Lager has endured a peculiar indignity in American beer culture: admired for being cold, tolerated for being familiar, and too often dismissed as the beverage equivalent of beige carpeting. This is, of course, nonsense. Lager is not one beer but an entire language of fermentation, capable of whispering in Japanese rice, humming in Bavarian malt, snapping with Mexican-style refreshment, speaking plainly in American grain, or suddenly painting the sky with a riot of modern Northwest hops.
This afternoon at 3:15 p.m., the Grit & Grain Podcast turns its microphones on in our Events Room and aims them toward Lagerhead Beer Fest, the third annual celebration of cold-fermented magnificence happening Saturday, July 18, at No Boat Brewing in Snoqualmie. More than 70 breweries and wineries will gather from noon to 6 p.m., with the first hour reserved for the 21-and-older crowd before families join the festivities at 1. Expect food trucks, DJs, pop-up tattoo artists, assorted surprises, and persistent rumors of a dunk tank because apparently pouring an extraordinary number of lagers beside the Snoqualmie foothills was not already enough guaranteed action. Proceeds support Washington Wild and its Brewshed Alliance work protecting the clean watersheds without which great beer becomes merely an expensive agricultural misunderstanding.

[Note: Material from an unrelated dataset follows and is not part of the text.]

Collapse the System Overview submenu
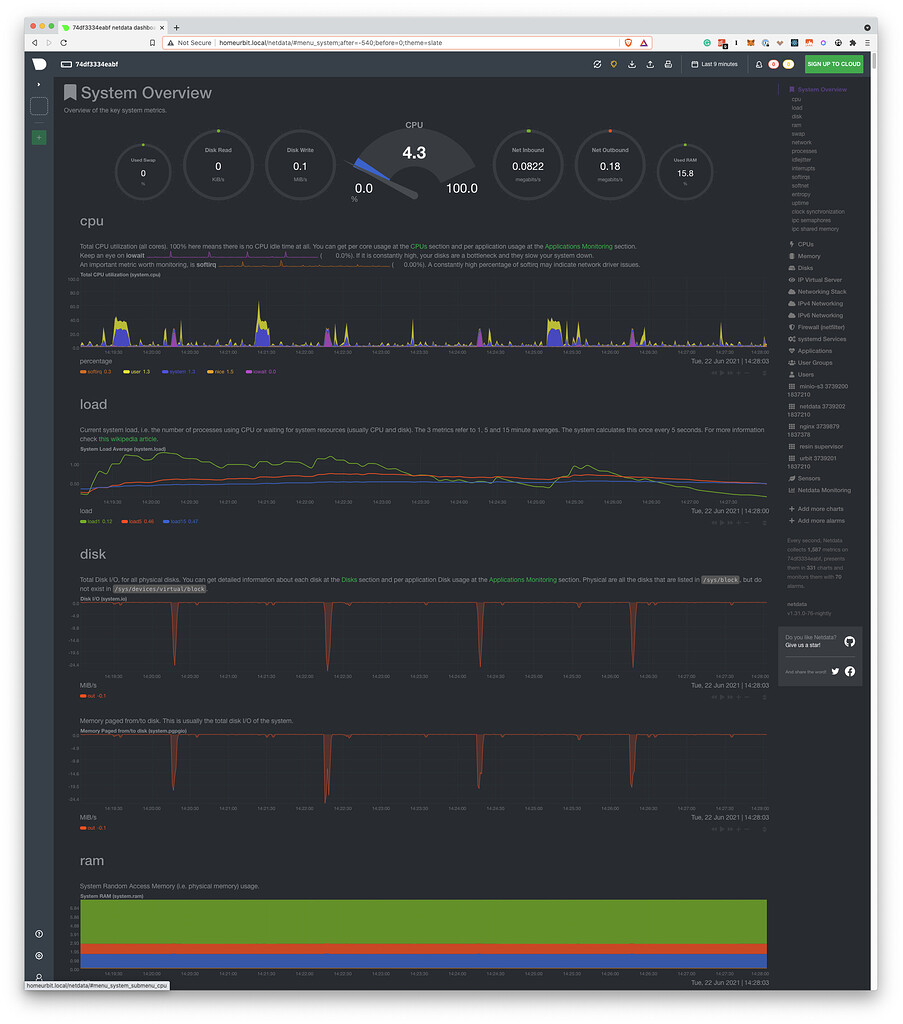This screenshot has width=903, height=1024. (821, 89)
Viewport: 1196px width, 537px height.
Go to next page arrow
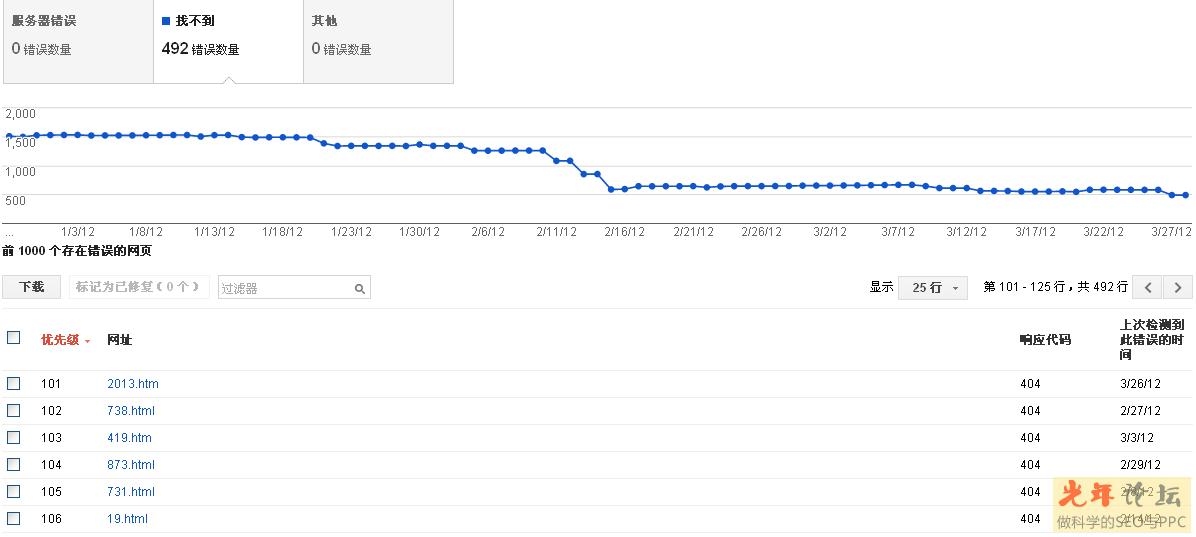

Naturally, Peaks & Pints is prefunking the conversation with five taster glasses and five entirely different answers to the question, “What can lager be?” The Lagerhead Prefunk Flight begins with Lucky Envelope‘s dry Japanese Rice Lager, deepens through Gold Dot’s patiently conditioned Helles and pFriem’s easygoing American Lager, steps onto the patio with Chuckanut’s Mexican Style Lager, then finishes beneath Cloudburst’s citrus-painted Happy Little Clouds. Rice lager, Helles, American lager, Mexican-style lager, contemporary pilsner: proof that lager never lacked personality. We simply needed to stop shouting over it.
Peaks & Pints Lagerhead Prefunk Flight
Lucky Envelope Karakuchi Japanese Lager
4.7% ABV | Japanese Rice Lager | Seattle, Washington
The Japanese word “karakuchi” simply means “dry,” though the experience feels anything but austere. Rice and corn lighten the body into something almost effortless, allowing delicate bread crust, soft grain, and restrained floral hops to drift across the palate before the finish disappears with remarkable precision. There is no excess to hide behind, only quiet confidence and impeccable balance, proving that the most refreshing beers often say the least while leaving the strongest impression.
Gold Dot Beer Helles Lager
4.9% ABV | Helles Lager | McMinnville, Oregon
Patience has always been one of brewing’s finest ingredients. A foundation of heritage German barley unfurls soft bread crust, honeyed grain, and delicate meadow flowers before gentle Hallertau hops add whispers of fresh herbs and citrus peel, never disturbing its remarkable composure. Time in cold conditioning smooths every corner until the finish arrives crisp, rounded, and effortlessly satisfying. It carries the quiet confidence of a perfectly tuned instrument, proving that when every note is exactly where it belongs, there’s no need to play any louder.
Chuckanut Mexican Style Lager
4.7% ABV | Mexican Style Lager | Burlington, Washington
Chuckanut knows better than to begin at full volume. Pale malt and corn create a feather-light foundation with hints of fresh-baked bread and sun-warmed crackers, while a whisper of herbal hops keeps every sip lively without interrupting the easygoing mood. Brisk carbonation and a beautifully dry finish leave the palate feeling refreshed.
Cloudburst Happy Little Clouds
5.3% ABV | Contemporary American Pilsner | Seattle, Washington
Happy Little Clouds is a highly decorated contemporary American pilsner that boasts multiple prestigious accolades, including a Bronze medal at the 2024 Great American Beer Festival and Silver at the 2021 GABF, thanks to eight weeks of patient lagering. The result is a crisp canvas with lively notes of lemon peel, mandarin orange, peach skin, fresh herbs, and peppery spice that drift in on a graceful breeze of modern hops. The bitterness lands with quiet confidence, sharpening every flavor while preserving the beer’s impeccably clean finish. It feels like blue sky after a week of rain, where every passing cloud carries just enough color to remind you that even classic forms occasionally enjoy surprising themselves.
pFriem Family Brewers Lager
5% ABV | American Lager | Hood River, Oregon
pfriem’s Lager offers soft waves of fresh bread, honeyed grain, honeydew melon, and delicate wildflowers drift across a smooth, easygoing body before a restrained touch of noble-hop bitterness quietly gathers everything into balance. Nothing clamors for attention, yet every sip reveals another small detail waiting patiently to be noticed. It is the kind of lager that earns affection the old-fashioned way—not by dazzling the room, but by making everyone in it wonder how their glass became empty quite so quickly.